Das Leben eines Kinderschänders wortkarg und düster in einem provokativen Kurzfilm der nicht mit tabu losen Schockszenen spart, aber nicht im Geringsten versucht eine schlüssige Erläuterung abzuliefern – genauso Massen unkompatibel wie es klingt, so ist auch das Endergebnis ausgefallen. Wenn man bedenkt von wem dieser Film realisiert wurde, dann wundert man sich weder über den Stil noch über den krassen Inhalt.
Mitch Davis inszenierte mit „Divided Into Zero“ sein Regiedebüt und Karim Hussain war für die Ausleuchtung und die Kamera verantwortlich. Davis fungierte als Mitproduzent bei Hussains Debütwerk „Subconscious Cruelty“ und arbeitete auch mit an dem genialen Kurzfilm „The City Without Windows“. Wir haben es also mit engarierten Independent-Filmemachern zu tun die mit ihren Werken konkret gegen den Manstream protestieren.

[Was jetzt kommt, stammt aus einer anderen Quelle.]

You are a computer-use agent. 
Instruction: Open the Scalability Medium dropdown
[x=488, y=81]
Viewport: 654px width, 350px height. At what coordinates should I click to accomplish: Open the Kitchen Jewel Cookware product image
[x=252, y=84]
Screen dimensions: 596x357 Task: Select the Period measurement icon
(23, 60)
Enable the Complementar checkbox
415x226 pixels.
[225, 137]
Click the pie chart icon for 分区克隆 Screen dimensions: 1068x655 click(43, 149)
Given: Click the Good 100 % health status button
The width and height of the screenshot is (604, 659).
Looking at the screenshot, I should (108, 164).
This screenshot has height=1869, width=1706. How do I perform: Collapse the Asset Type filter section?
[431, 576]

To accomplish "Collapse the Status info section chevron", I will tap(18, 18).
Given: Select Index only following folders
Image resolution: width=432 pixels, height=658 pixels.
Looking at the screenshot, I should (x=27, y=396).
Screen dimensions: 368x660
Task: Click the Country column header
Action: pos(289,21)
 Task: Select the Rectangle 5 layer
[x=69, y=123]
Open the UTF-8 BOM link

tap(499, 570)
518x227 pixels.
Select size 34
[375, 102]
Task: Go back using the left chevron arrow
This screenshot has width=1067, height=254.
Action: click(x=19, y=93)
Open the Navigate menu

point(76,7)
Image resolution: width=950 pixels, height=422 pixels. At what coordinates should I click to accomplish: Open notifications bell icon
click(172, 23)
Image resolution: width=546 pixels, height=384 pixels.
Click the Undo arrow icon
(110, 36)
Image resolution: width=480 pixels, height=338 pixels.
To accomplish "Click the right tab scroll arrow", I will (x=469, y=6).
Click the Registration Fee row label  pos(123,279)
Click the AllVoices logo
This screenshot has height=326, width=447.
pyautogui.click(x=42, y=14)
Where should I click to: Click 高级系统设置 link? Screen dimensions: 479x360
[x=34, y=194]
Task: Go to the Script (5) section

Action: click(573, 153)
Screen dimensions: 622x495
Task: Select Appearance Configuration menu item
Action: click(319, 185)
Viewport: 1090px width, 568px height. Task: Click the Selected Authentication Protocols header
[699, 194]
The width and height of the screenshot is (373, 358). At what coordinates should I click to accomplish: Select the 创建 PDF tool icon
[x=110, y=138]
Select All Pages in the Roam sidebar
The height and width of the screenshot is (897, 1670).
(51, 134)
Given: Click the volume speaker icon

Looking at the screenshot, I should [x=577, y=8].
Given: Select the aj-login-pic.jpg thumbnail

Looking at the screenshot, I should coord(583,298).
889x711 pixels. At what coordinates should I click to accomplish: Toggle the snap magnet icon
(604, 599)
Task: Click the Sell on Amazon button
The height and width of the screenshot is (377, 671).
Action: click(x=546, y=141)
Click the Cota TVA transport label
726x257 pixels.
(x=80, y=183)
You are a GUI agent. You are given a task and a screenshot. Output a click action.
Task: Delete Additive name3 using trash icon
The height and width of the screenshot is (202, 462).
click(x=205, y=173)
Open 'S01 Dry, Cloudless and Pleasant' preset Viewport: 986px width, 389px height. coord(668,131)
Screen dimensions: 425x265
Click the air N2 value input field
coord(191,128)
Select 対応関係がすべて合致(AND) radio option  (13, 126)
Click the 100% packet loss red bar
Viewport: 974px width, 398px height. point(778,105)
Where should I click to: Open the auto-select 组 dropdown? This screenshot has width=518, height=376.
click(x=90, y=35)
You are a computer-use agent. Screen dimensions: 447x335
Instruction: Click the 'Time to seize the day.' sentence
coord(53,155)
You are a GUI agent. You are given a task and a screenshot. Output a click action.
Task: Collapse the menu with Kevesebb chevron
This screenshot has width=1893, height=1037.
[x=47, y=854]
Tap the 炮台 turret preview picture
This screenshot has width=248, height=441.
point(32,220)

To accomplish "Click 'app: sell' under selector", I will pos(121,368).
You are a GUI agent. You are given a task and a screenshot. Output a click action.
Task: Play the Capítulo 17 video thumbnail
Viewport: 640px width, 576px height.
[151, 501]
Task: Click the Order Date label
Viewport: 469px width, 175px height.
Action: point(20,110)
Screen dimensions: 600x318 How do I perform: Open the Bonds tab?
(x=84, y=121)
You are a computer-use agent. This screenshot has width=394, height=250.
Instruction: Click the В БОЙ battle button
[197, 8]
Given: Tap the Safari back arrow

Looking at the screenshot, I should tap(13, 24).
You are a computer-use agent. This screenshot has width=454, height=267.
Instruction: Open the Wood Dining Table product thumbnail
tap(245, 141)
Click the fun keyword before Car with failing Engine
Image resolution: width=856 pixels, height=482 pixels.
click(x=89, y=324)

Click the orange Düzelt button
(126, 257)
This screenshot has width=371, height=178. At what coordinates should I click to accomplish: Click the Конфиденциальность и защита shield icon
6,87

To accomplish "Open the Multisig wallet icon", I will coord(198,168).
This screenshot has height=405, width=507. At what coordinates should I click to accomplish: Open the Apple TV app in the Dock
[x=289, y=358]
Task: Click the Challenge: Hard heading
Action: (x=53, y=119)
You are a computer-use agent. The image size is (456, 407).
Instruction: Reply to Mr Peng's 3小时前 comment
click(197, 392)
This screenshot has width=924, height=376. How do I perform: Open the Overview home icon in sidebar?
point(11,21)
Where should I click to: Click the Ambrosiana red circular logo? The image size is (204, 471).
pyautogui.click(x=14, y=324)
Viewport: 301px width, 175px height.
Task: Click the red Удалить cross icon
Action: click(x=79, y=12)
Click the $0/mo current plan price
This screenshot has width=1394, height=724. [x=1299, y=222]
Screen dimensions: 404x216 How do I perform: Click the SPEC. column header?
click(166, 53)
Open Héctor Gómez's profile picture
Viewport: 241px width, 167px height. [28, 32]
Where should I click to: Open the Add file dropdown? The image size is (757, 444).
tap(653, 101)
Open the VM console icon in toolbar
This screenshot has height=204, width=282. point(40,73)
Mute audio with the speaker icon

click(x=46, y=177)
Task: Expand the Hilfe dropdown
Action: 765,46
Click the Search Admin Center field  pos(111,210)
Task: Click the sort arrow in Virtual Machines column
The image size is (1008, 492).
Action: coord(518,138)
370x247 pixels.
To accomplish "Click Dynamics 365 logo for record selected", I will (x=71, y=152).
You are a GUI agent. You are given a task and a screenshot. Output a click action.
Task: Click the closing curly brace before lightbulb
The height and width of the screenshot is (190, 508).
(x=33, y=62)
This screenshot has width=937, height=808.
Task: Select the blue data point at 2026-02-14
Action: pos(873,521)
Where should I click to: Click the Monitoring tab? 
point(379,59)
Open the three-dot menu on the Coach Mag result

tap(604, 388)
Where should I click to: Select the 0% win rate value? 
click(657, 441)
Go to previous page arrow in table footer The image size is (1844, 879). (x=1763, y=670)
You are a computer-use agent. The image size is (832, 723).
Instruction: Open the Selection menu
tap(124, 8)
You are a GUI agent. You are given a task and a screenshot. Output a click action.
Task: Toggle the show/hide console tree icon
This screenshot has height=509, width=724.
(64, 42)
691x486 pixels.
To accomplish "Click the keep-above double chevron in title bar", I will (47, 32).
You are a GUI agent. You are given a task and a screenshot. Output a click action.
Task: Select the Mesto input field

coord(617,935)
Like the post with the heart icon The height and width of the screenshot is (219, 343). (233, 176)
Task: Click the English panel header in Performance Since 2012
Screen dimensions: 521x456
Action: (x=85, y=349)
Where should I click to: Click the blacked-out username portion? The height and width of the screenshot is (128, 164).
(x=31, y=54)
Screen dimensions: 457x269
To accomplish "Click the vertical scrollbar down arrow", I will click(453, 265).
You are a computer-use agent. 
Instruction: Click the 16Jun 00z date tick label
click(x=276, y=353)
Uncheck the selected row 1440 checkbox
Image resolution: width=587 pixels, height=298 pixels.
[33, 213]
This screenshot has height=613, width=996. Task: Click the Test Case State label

Obwohl es sich um eine No Budget Produktion handelt ist die visuelle Seite sehr gelungen, durch die grobkörnigen Bilder und die flimmernden Schnitte entsteht eine verstörende Atmosphäre allgegenwärtiger Bedrohung. Auch die Soundkulisse kann man als durchaus gelungen bezeichnen und die Schauspieler agieren alle sehr glaubhaft.
Im Gegensatz zu dem stark innovativen Episodenfilm „Subconscious Cruelty“ muss man die simple Erzählweise kritisieren, denn „Divided Into Zero“ wird recht unoriginell in unregelmäßigen Rückblenden entblättert ohne aber richtige Stringenz in der Handlung zu zeigen. So bleiben viele einzelne Szenen zwar wirkungsvoll, Mitch Davis schafft es aber inszenatorisch nicht so geschickt wie Hussain seine Tabubrüche gut dosiert in die Handlung einzuflechten.
Auf die spärlich eingesetzte Erzählerstimme hätte man durchaus verzichten können, als Stummfilm ohne jeglichen Ansatz psychologischer Analyse wäre das Endergebnis sicherlich stimmiger geworden. Als Film an sich hinterlässt Davis’ Debüt einfach zu wenig in den Köpfen der Zuschauer, negativ fallen weiterhin einige klischeehafte Andeutungen in Bezug auf die Motivationen des Täters auf.
Fazit: Insgesamt ist „Divided Into Zero“ ein zwiespältiger Film der über unbestreitbare optische Qualitäten verfügt, jedoch nicht auf ganzer Linie überzeugen kann. Wer sich für experimentelle Kunst interessiert sollte aber schon einen Blick wagen.